Of course, this is only one particular aspect of Henriksen's repertoire. Another night, and he might sound more like a jazz trumpeter. It's the same with his countryman Nils Petter Molvaer. As if the two trumpeters had made a pact, he too chooses to play most of his set at an abstract level of ritual development. He too invokes the Jon Hassell texturing sound, although initially Molvaer is at the mercy of a fluctuating microphone/effects interface. He has an excitingly stripped down trio featuring two of Norway's key players: guitarist Eivind Aarset and drummer Audun Kleive. Soon, they can't resist the temptation to climax the gig with some more muscular interaction, eventually rising up to an aggressive assault of noise-interference. This is a wise move, following the steady thoughtfulness of the evening's music, allowing the audience a sense of release, without dispersing the carefully amassed vibrations with too much abruptness.

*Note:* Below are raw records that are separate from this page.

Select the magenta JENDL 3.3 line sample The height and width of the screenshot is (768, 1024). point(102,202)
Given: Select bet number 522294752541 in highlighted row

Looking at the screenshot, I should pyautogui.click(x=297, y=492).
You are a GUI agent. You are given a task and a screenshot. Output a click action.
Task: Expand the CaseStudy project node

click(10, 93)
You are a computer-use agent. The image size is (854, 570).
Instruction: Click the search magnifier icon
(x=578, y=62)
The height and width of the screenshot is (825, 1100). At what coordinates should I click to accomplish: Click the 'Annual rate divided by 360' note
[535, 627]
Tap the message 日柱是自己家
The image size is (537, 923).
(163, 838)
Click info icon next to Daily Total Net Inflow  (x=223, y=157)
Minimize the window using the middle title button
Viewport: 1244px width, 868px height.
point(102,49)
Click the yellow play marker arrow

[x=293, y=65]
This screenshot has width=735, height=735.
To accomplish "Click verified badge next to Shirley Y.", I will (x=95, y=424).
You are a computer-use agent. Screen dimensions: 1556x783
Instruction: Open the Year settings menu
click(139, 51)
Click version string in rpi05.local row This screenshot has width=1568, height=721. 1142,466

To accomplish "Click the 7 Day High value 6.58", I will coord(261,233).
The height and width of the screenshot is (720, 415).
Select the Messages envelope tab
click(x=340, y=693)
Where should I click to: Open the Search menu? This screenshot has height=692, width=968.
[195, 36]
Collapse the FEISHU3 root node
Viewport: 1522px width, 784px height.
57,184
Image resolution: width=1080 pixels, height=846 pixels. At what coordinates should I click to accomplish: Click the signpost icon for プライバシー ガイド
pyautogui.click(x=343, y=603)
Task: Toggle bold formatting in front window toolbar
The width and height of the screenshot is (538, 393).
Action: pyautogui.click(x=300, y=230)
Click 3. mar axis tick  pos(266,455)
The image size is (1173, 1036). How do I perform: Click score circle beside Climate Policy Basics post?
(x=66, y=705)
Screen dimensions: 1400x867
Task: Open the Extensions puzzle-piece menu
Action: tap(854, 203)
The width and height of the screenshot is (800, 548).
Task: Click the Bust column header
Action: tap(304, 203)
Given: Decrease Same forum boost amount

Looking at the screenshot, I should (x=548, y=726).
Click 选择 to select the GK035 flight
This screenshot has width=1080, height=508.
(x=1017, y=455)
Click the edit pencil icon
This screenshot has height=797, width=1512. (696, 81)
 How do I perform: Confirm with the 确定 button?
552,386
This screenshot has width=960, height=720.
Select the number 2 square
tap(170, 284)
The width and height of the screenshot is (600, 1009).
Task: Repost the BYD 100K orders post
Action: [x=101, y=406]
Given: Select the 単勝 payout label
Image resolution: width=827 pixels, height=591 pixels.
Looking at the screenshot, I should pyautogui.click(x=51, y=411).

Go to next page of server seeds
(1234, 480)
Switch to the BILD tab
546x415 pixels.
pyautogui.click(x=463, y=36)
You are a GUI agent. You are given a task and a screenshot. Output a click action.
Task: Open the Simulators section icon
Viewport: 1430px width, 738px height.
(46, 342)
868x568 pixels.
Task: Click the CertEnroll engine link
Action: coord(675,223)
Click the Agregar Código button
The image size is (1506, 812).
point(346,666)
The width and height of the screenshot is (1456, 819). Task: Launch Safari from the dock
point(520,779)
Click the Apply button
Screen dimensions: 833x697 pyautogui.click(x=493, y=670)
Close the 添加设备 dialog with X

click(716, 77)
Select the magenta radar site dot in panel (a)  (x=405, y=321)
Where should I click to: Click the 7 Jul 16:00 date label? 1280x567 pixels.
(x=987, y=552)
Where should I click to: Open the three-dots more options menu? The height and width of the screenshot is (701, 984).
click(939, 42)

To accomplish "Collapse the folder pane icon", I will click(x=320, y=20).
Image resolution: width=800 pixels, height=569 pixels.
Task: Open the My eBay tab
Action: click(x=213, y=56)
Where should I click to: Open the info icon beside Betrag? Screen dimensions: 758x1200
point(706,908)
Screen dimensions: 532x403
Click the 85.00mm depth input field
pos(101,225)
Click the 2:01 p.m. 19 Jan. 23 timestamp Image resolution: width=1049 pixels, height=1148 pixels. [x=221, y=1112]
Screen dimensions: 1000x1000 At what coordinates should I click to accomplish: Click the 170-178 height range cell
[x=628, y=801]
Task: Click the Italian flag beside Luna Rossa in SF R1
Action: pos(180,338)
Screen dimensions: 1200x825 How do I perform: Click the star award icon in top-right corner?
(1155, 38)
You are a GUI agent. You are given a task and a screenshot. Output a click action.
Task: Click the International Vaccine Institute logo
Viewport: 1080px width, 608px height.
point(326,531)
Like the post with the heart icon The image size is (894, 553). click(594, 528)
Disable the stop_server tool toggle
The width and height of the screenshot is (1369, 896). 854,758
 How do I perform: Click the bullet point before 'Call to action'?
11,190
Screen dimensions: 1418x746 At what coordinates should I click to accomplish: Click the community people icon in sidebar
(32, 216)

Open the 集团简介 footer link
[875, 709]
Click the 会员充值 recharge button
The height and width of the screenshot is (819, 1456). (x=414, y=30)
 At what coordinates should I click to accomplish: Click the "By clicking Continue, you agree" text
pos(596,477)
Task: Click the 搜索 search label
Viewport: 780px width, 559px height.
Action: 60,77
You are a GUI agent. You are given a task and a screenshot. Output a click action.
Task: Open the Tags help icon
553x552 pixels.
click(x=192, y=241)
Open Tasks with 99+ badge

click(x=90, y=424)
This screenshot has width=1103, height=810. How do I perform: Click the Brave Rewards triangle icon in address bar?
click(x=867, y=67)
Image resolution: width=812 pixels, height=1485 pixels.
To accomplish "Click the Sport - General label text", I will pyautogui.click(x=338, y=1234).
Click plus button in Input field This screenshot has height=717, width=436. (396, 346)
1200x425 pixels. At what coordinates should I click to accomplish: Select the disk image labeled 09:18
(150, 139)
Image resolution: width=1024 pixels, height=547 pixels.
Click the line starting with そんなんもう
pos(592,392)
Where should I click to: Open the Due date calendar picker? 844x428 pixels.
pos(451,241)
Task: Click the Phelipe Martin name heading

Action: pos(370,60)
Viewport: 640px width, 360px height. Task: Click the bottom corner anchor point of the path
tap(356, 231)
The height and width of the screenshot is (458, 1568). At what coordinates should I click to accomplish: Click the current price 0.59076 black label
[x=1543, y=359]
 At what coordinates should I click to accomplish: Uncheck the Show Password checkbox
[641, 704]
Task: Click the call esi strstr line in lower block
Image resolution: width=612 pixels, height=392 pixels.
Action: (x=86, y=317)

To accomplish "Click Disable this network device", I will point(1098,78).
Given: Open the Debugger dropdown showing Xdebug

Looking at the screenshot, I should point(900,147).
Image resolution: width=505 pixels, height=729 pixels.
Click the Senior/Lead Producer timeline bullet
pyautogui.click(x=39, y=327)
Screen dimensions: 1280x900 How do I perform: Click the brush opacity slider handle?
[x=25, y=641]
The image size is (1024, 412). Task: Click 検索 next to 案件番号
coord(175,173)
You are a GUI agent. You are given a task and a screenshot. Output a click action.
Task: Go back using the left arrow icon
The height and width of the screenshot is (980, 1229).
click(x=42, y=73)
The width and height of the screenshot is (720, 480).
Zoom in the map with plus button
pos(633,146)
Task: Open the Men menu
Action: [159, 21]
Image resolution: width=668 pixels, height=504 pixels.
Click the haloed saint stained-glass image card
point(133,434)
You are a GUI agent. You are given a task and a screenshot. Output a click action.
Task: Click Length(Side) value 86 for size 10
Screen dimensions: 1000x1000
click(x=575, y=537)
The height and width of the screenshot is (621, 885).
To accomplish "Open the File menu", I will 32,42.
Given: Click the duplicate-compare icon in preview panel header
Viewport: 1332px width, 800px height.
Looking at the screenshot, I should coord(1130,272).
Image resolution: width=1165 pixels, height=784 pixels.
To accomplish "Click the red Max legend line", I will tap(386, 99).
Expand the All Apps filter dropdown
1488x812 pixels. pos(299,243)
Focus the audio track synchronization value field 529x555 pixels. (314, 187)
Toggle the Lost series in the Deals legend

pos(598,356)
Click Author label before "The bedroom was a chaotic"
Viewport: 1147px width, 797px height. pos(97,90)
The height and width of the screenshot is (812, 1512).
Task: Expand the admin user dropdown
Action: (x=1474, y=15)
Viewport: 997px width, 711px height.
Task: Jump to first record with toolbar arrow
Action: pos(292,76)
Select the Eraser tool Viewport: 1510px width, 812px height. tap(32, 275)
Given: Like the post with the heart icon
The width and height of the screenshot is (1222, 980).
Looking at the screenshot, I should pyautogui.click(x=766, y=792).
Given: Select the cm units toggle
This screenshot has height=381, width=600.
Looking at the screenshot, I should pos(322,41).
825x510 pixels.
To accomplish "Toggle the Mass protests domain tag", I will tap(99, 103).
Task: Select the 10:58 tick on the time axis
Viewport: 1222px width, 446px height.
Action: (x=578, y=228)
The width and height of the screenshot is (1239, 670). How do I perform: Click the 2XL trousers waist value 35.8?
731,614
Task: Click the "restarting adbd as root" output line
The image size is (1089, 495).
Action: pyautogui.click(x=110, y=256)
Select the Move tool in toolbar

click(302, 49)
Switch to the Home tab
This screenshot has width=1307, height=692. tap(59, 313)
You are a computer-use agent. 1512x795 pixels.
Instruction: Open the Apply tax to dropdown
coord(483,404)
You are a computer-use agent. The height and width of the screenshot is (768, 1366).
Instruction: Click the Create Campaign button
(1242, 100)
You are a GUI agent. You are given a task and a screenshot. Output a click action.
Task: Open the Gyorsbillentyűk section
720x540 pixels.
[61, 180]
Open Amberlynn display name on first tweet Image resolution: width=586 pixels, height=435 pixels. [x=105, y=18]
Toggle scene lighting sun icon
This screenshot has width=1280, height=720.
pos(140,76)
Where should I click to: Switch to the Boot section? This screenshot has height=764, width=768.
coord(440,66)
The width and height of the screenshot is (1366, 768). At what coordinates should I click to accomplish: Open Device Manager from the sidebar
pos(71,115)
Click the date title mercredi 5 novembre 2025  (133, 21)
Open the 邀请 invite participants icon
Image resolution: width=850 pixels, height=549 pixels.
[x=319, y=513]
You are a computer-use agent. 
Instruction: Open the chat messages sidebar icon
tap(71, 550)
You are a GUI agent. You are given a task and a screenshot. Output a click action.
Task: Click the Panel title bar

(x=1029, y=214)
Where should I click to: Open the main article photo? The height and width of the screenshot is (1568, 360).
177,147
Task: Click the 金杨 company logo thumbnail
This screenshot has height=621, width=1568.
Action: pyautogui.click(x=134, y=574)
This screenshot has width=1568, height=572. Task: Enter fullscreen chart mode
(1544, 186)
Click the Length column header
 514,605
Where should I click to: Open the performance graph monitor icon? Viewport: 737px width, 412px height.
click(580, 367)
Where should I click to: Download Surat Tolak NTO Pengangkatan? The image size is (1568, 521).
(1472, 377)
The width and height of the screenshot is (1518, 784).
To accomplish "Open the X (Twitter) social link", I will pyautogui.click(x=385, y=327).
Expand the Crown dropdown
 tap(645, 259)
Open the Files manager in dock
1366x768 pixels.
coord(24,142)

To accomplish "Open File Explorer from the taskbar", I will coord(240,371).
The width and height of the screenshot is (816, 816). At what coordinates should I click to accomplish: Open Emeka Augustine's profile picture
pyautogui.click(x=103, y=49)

Dave Douglas & Brass Ecstasy
June 18, 2009
It's easy to lose count of the various bands operated by trumpeter Dave Douglas. He likes to maintain a huge variety of playing situations, and Brass Ecstasy allows just what its name promises: a complete tubular blowing orgy, with the exception of a sticksman, Nasheet Waits, to harry the street parade up onto the stage. It's the opening night of a four-day run, and over the course of two sets, Douglas manages to play almost all the contents of his new Spirit Moves album, only leaving out its Hank Williams cover. The trumpeter freely confesses that he's been inspired by Lester Bowie's Brass Fantasy, and two of his bandmates, Luis Bonilla (trombone) and Vincent Chancey (French horn), were actually members of that very ensemble. The remaining horner is Marcus Rojas, blubbering away on tuba. Each of the Douglas compositions is allowed to extend and, substantial though the disc's charms are, it's not surprising that the live experience hoists them up onto the next step towards fulfillment of the band's hedonistic objective. The arrangements are now allowing increased breathing space between the horns, a looseness that is still reasonably controlled, but now treading on the perimeter of uninhibited release.
Douglas is constantly wired, pointing his horn skywards and jetting out passionately rattled phrases, as if his mission is to brim over the supreme being's spittoon. He's a master of technique, but Douglas also has a very personal message to impart. His bell-blasting sidekicks are equal to the task of matching his prowess, with even Rojas issuing several nimble huffs right down at the blubbery bowel end of the range. Bonilla and Chancey share a very similar space, so their solos complement each other admirably, with the trombonist becoming the most heated, whilst the French horner prefers to exude a buttery smoothness.